Another remarkable note is art dealers' fears of artists selling directly to the galleries' customers are overblown; few people are willing to deal directly deal directly with artists because of the inconvenience. For one thing, they have to make an appointment to see the artist in his studio, and secondly, few people are willing to travel to his studio on the North Shore because of the time and distance involved.


Also, although some people prefer dealing directly with artists, others prefer having the buffer of an art gallery between them and the artists and the vast majority of art buyers never make any attempt to contact the artists whose work they buy through art galleries.


So Max doesn't get much business from direct sales to the public, and therefore gallerists' fears that he will take away their business are unfounded.

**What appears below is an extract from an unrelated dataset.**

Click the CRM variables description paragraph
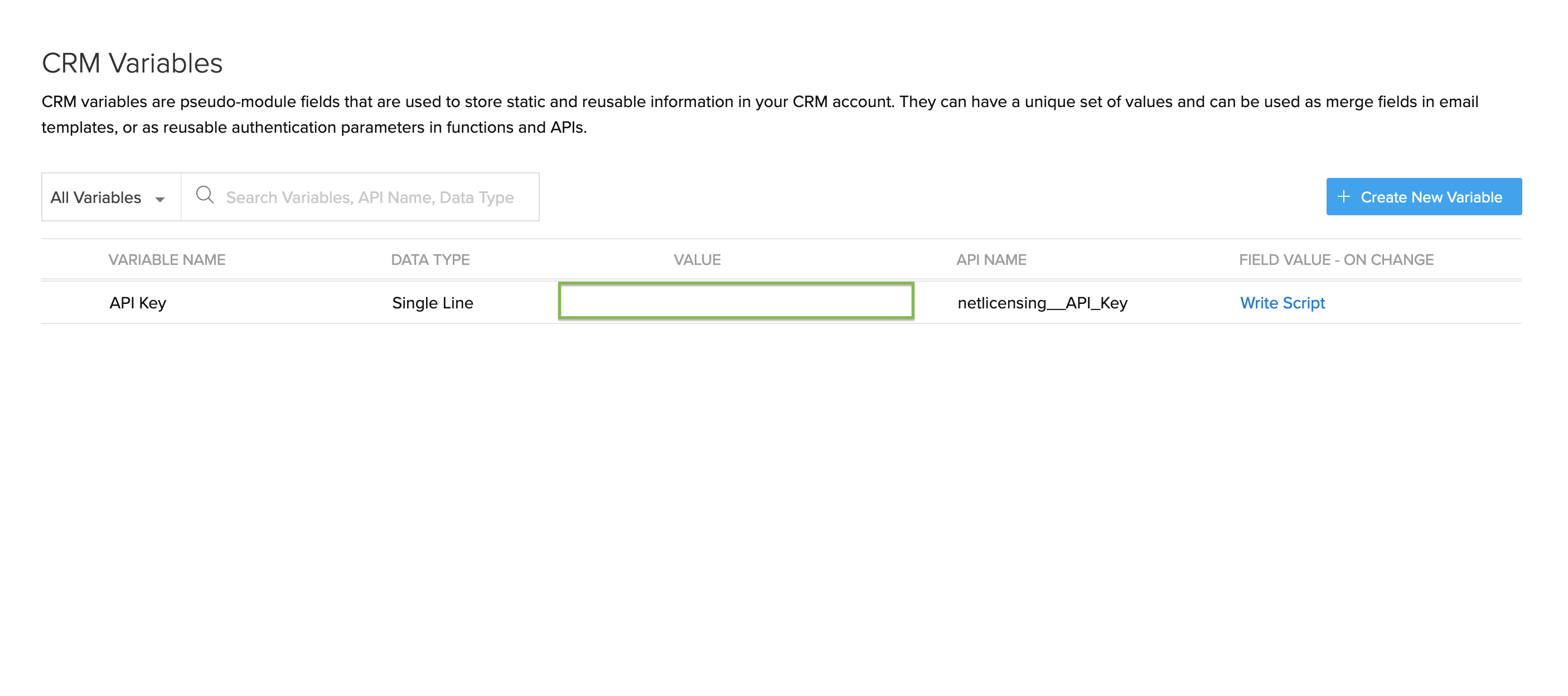The image size is (1568, 696). 759,114
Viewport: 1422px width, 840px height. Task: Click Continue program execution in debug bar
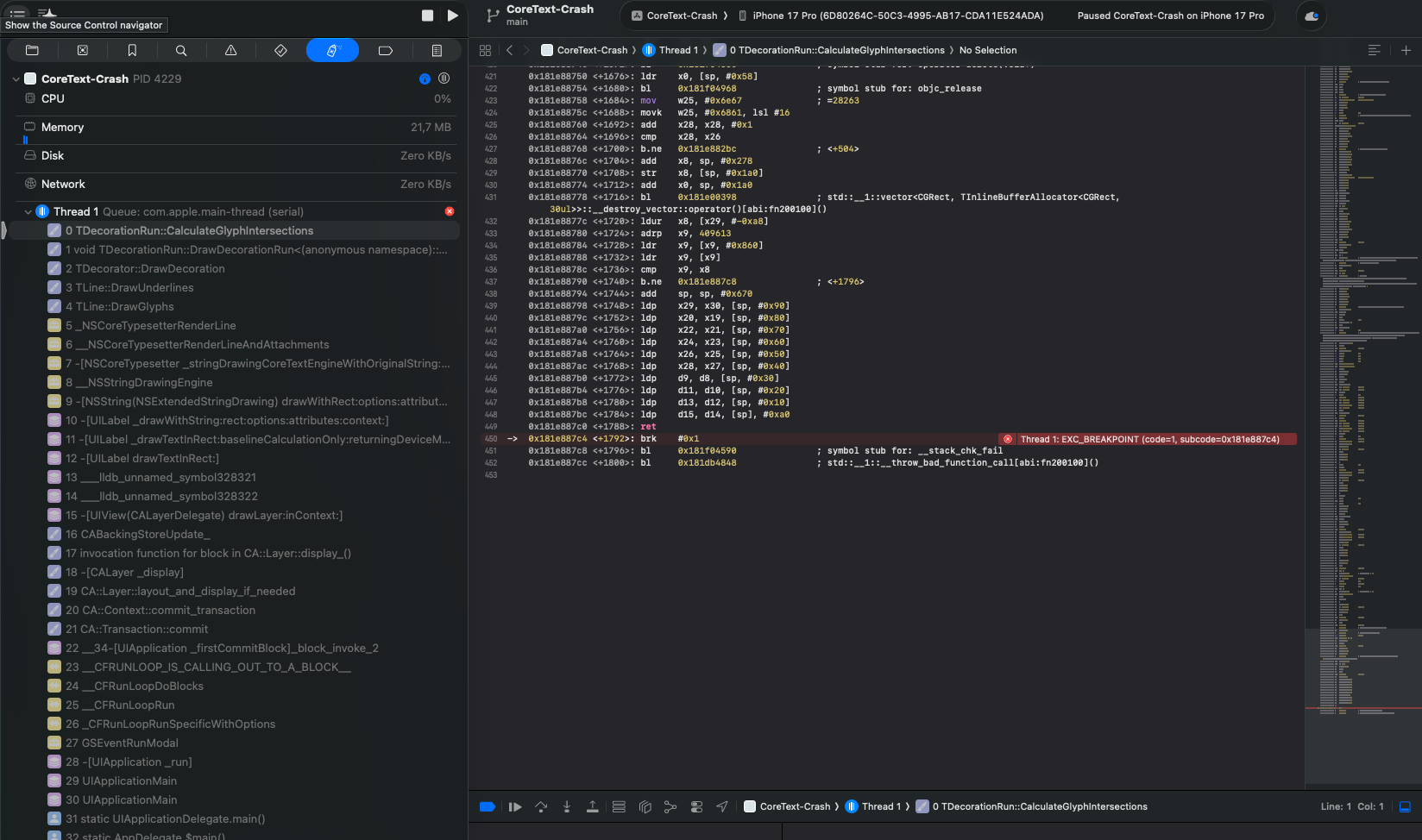point(515,807)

Some fearful art gallery owners, however, have mental visions of their artists sucking major amounts of revenue away from them by trying to sell directly to their customers and will sometimes suspiciously ask the artists how much they sell directly to the public and express their fear, yet in almost all cases, the artists don't find out anything about the retail buyers are and there's no contact between the retail customers and the artists.


Another salient point on this matter is that the less galleries promote Max's work, the less likely the gallery's customers would be to come across Max's contact information, and the more that galleries promote artists' work, the more satisfied he is with the galleries' promotion of the artists' work, and therefore the less likely he is try to sell directly to those retail customers so as not to risk angering the gallery owners. So galleries promoting Max's work diligently and honestly have no reason to fear that he will sell directly to its customers.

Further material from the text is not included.